Sum up the forum thread below in two sentences.

DOCUMENT SEGMENT -
********

# Forum Home Renovation Sub Flooring  Re-stumping on clay/reactive soil foundation

## JIT

Hi,  
What are the implications of *re-stumping* a c1900 *Victorian period house* in *Northcote* (Melbourne), that is in an area with *clay/reactive soil type?* 
Do stumps need to be deeper/longer and have more concrete at the base??? 
Is it much more expensive to re-stump a house with this soil type? 
How effective is it likely to be in preventing cracks? 
A *building inspection* of this property, suggested that re-stumping should be considered...*Underpinning*, though, was not recommended as it was quite expensive, and may not fix the problem of cracking...  _Any comments appreciated..._ 
GSJ

----------


## Exador

Bottom line is that any kind of support structure founded on reactive soil requires heavier footings that if founded on sand or rock. The options would be to build a suitable platform footing for each stump or to bore to suitable foundation depth to obtain suitable bearing - which in this case, would probably be as expensive as underpinning. If your cracking is being caused by soil drying in the drought, there's not a great deal that can be meaningfully done for the long-term, because if you choose to restump for the current conditions, soil expansion when the rains return will cause the reverse problem to what you're experiencing now. A possible alternative you might want to consider is Uretek (www.uretek.com.au), which is an exanding urethane foam that is pumped under subsiding structures to improve the ground conditions. It doesn't just lift the structure, it permeates the soil, thereby improving bearing capacity.
In short, there isn't a single solution, and you should find out precisely what mechanism is at work befre you consider any remedy. who did the inspection? was it an engineer, or a building surveyor of some kind?

********

SOURCE EXCERPT -
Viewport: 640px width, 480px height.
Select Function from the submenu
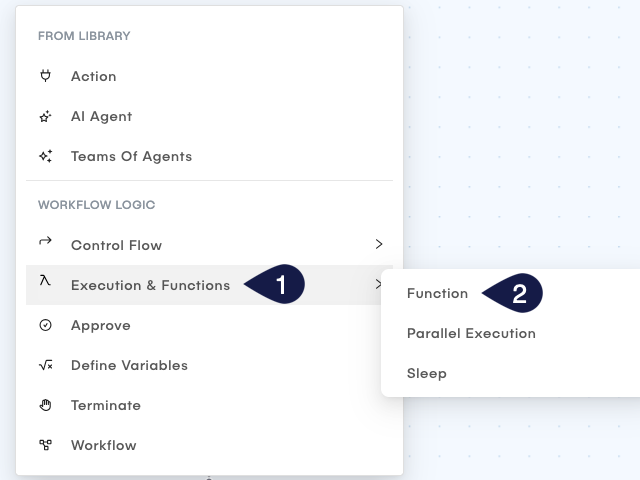click(437, 294)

********

ANSWER - A poster asks what re-stumping a c1900 Victorian house on clay/reactive soil in Northcote, Melbourne involves, including whether the stumps need to be deeper, whether it costs much more, and how well it would prevent cracks, after a building inspection suggested re-stumping but did not recommend underpinning. A reply says reactive soil needs heavier footings, which could cost about as much as underpinning; that cracking from drought-dried soil is hard to fix long-term because the soil expands again when the rains return; that expanding urethane foam (Uretek) is one alternative; and that the exact cause should be found before choosing any remedy.